━━━ Listing ━━━

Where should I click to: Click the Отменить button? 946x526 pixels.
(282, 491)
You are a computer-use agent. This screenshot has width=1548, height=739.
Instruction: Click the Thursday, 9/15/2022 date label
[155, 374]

━━━

**To do**
Please present every nonblank line of the entries above as a Markdown table, with columns headed "Row" and "Line" that hold each line's number and its text.

**The response**
| Row | Line |
|---|---|
| 1 | Where should I click to: Click the Отменить button? 946x526 pixels. |
| 2 | (282, 491) |
| 3 | You are a computer-use agent. This screenshot has width=1548, height=739. |
| 4 | Instruction: Click the Thursday, 9/15/2022 date label |
| 5 | [155, 374] |